*Written problem*
Copy the lines from the one containing "Task: Click the UNIC text in the top logo" through the one containing "click(180, 274)", changing "callout circle" to "callout bubble" and leaving everything else as it is.

_ _ _ _

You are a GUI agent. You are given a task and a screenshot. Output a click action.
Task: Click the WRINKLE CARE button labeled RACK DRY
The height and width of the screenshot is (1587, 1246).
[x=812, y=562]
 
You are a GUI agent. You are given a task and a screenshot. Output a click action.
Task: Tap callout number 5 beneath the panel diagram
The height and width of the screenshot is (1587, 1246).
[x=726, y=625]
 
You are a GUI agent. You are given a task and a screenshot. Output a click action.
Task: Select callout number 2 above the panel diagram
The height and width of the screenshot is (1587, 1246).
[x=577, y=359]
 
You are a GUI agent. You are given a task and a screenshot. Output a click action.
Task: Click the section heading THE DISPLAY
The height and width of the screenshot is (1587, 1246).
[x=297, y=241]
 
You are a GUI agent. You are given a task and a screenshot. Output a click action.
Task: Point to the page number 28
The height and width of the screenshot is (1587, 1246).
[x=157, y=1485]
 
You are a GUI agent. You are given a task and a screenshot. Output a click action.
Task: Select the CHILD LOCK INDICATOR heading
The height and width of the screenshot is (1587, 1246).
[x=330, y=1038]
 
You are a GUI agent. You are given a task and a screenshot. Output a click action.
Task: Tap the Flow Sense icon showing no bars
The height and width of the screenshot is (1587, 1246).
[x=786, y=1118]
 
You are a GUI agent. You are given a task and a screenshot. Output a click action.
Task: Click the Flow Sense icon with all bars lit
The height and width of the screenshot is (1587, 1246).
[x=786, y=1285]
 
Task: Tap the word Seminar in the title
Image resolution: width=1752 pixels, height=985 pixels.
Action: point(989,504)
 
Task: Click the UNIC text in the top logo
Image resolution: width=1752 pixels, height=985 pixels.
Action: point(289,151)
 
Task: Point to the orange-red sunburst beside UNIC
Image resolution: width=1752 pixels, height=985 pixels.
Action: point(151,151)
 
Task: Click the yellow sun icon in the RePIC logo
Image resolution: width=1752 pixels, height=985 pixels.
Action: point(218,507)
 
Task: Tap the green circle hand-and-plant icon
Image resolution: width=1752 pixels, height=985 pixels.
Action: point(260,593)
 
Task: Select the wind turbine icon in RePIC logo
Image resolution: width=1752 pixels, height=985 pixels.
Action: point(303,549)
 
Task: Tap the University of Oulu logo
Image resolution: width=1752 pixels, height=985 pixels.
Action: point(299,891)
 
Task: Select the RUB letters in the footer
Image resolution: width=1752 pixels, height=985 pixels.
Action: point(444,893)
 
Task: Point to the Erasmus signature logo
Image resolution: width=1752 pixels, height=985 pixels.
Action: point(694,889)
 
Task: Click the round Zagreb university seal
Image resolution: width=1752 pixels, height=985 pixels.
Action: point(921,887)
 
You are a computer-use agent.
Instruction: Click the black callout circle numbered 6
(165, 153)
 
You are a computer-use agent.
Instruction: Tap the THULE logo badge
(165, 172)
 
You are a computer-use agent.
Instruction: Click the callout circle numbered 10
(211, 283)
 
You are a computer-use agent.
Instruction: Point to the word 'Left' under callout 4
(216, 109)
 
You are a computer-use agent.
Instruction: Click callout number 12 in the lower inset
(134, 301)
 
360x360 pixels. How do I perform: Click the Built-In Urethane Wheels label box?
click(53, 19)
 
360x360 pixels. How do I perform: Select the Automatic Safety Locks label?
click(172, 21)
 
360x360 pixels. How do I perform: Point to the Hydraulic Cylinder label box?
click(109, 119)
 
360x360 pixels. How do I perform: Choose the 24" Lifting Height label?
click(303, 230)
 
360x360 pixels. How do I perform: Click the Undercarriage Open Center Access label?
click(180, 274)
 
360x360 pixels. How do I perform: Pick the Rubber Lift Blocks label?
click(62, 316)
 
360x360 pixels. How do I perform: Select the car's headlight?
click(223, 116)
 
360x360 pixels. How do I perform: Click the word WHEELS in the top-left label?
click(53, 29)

_ _ _ _

*Written answer*
Task: Click the UNIC text in the top logo
Image resolution: width=1752 pixels, height=985 pixels.
Action: point(289,151)
 
Task: Point to the orange-red sunburst beside UNIC
Image resolution: width=1752 pixels, height=985 pixels.
Action: point(151,151)
 
Task: Click the yellow sun icon in the RePIC logo
Image resolution: width=1752 pixels, height=985 pixels.
Action: point(218,507)
 
Task: Tap the green circle hand-and-plant icon
Image resolution: width=1752 pixels, height=985 pixels.
Action: point(260,593)
 
Task: Select the wind turbine icon in RePIC logo
Image resolution: width=1752 pixels, height=985 pixels.
Action: point(303,549)
 
Task: Tap the University of Oulu logo
Image resolution: width=1752 pixels, height=985 pixels.
Action: point(299,891)
 
Task: Select the RUB letters in the footer
Image resolution: width=1752 pixels, height=985 pixels.
Action: point(444,893)
 
Task: Point to the Erasmus signature logo
Image resolution: width=1752 pixels, height=985 pixels.
Action: point(694,889)
 
Task: Click the round Zagreb university seal
Image resolution: width=1752 pixels, height=985 pixels.
Action: point(921,887)
 
You are a computer-use agent.
Instruction: Click the black callout bubble numbered 6
(165, 153)
 
You are a computer-use agent.
Instruction: Tap the THULE logo badge
(165, 172)
 
You are a computer-use agent.
Instruction: Click the callout bubble numbered 10
(211, 283)
 
You are a computer-use agent.
Instruction: Point to the word 'Left' under callout 4
(216, 109)
 
You are a computer-use agent.
Instruction: Click callout number 12 in the lower inset
(134, 301)
 
360x360 pixels. How do I perform: Click the Built-In Urethane Wheels label box?
click(53, 19)
 
360x360 pixels. How do I perform: Select the Automatic Safety Locks label?
click(172, 21)
 
360x360 pixels. How do I perform: Point to the Hydraulic Cylinder label box?
click(109, 119)
 
360x360 pixels. How do I perform: Choose the 24" Lifting Height label?
click(303, 230)
 
360x360 pixels. How do I perform: Click the Undercarriage Open Center Access label?
click(180, 274)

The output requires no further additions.